| Work to be completed |
Print the listing once more, exactly as it stands.

*** Records shown ***

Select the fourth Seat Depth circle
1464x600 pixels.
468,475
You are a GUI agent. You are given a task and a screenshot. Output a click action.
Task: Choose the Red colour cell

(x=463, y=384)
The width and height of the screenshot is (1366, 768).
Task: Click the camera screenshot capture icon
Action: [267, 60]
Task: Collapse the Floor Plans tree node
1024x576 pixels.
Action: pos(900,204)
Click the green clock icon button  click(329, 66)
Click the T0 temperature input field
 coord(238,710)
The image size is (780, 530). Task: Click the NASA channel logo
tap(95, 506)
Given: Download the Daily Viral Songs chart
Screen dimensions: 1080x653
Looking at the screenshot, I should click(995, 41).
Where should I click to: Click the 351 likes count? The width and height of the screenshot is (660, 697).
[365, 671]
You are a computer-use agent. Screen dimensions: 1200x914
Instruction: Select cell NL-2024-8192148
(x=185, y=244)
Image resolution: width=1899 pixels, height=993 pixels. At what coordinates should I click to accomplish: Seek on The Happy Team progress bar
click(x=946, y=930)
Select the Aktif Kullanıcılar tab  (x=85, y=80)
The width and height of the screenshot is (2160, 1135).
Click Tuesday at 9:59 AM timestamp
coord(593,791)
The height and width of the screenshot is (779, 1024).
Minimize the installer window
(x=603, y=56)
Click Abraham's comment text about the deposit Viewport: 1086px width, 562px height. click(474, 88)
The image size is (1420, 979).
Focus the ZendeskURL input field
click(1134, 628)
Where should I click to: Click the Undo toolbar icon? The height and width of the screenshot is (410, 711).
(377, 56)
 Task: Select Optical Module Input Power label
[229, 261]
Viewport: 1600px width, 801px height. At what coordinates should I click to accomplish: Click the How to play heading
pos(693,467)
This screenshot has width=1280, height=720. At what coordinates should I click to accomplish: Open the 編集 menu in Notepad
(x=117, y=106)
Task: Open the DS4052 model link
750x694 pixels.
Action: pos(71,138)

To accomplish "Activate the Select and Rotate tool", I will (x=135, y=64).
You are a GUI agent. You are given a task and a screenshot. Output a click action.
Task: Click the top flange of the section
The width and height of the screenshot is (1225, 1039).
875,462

***

| Finished exercise |
Select the fourth Seat Depth circle
1464x600 pixels.
468,475
You are a GUI agent. You are given a task and a screenshot. Output a click action.
Task: Choose the Red colour cell

(x=463, y=384)
The width and height of the screenshot is (1366, 768).
Task: Click the camera screenshot capture icon
Action: [267, 60]
Task: Collapse the Floor Plans tree node
1024x576 pixels.
Action: pos(900,204)
Click the green clock icon button  click(329, 66)
Click the T0 temperature input field
 coord(238,710)
The image size is (780, 530). Task: Click the NASA channel logo
tap(95, 506)
Given: Download the Daily Viral Songs chart
Screen dimensions: 1080x653
Looking at the screenshot, I should click(995, 41).
Where should I click to: Click the 351 likes count? The width and height of the screenshot is (660, 697).
[365, 671]
You are a computer-use agent. Screen dimensions: 1200x914
Instruction: Select cell NL-2024-8192148
(x=185, y=244)
Image resolution: width=1899 pixels, height=993 pixels. At what coordinates should I click to accomplish: Seek on The Happy Team progress bar
click(x=946, y=930)
Select the Aktif Kullanıcılar tab  (x=85, y=80)
The width and height of the screenshot is (2160, 1135).
Click Tuesday at 9:59 AM timestamp
coord(593,791)
The height and width of the screenshot is (779, 1024).
Minimize the installer window
(x=603, y=56)
Click Abraham's comment text about the deposit Viewport: 1086px width, 562px height. click(474, 88)
The image size is (1420, 979).
Focus the ZendeskURL input field
click(1134, 628)
Where should I click to: Click the Undo toolbar icon? The height and width of the screenshot is (410, 711).
(377, 56)
 Task: Select Optical Module Input Power label
[229, 261]
Viewport: 1600px width, 801px height. At what coordinates should I click to accomplish: Click the How to play heading
pos(693,467)
This screenshot has width=1280, height=720. At what coordinates should I click to accomplish: Open the 編集 menu in Notepad
(x=117, y=106)
Task: Open the DS4052 model link
750x694 pixels.
Action: pos(71,138)

To accomplish "Activate the Select and Rotate tool", I will (x=135, y=64).
You are a GUI agent. You are given a task and a screenshot. Output a click action.
Task: Click the top flange of the section
The width and height of the screenshot is (1225, 1039).
875,462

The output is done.